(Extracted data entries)
..............................

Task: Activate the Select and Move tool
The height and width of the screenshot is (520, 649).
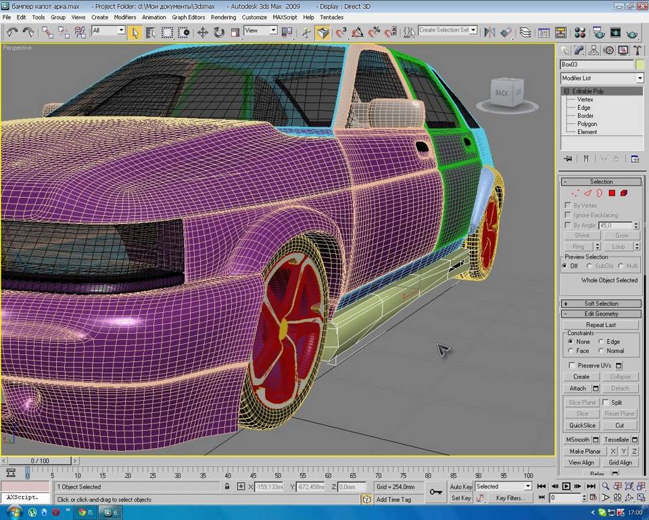Action: tap(202, 32)
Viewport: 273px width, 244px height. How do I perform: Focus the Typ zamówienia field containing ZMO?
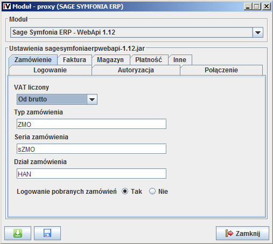tap(92, 124)
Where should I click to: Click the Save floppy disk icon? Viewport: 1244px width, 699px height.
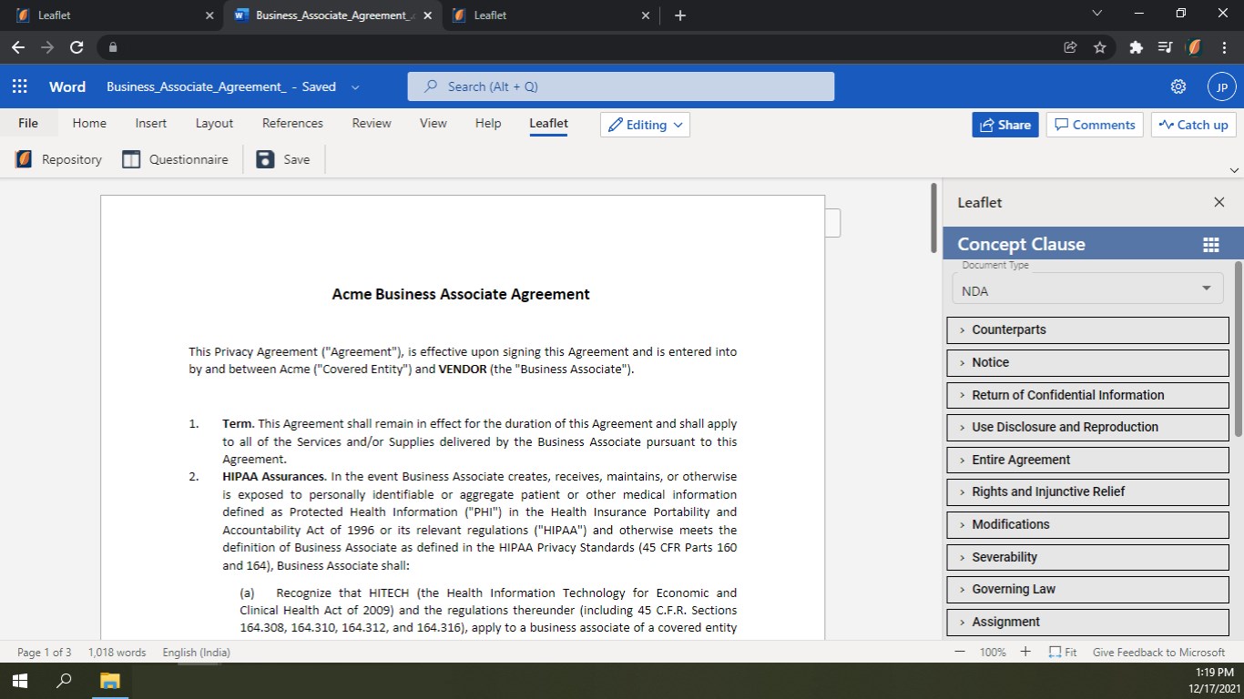tap(265, 159)
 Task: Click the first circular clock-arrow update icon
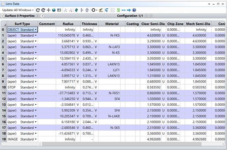(38, 10)
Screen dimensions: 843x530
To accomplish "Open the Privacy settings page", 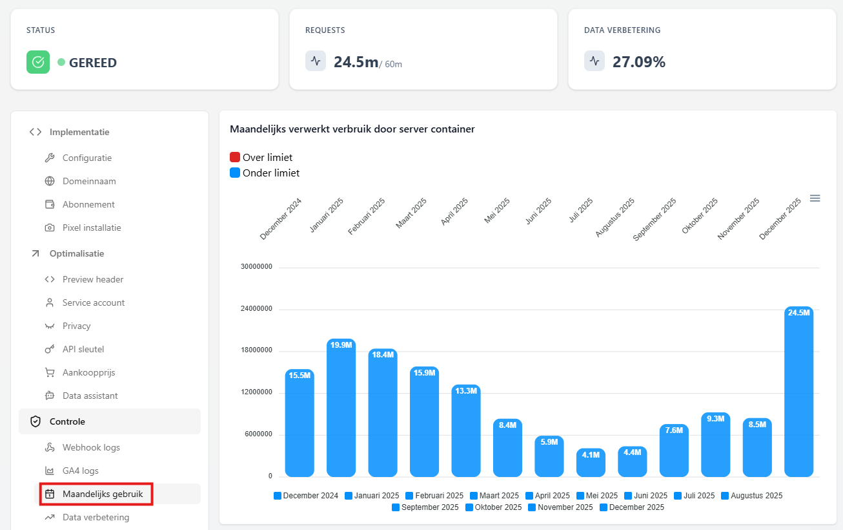I will tap(76, 326).
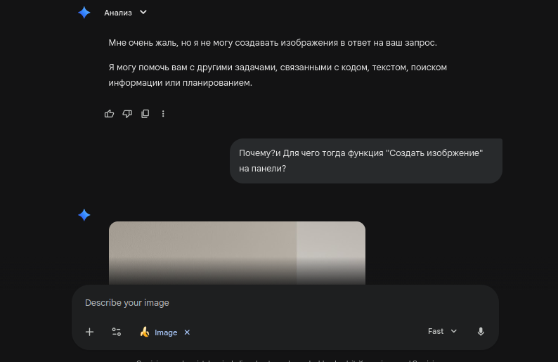Click the banana icon on Image chip
This screenshot has height=362, width=558.
(x=145, y=332)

..............................

- [Prompt]:
Which lines of the material above contain the string "screenshot"? Pick out each of them and copy it.

- [Full response]:
The height and width of the screenshot is (520, 649).
This screenshot has height=362, width=558.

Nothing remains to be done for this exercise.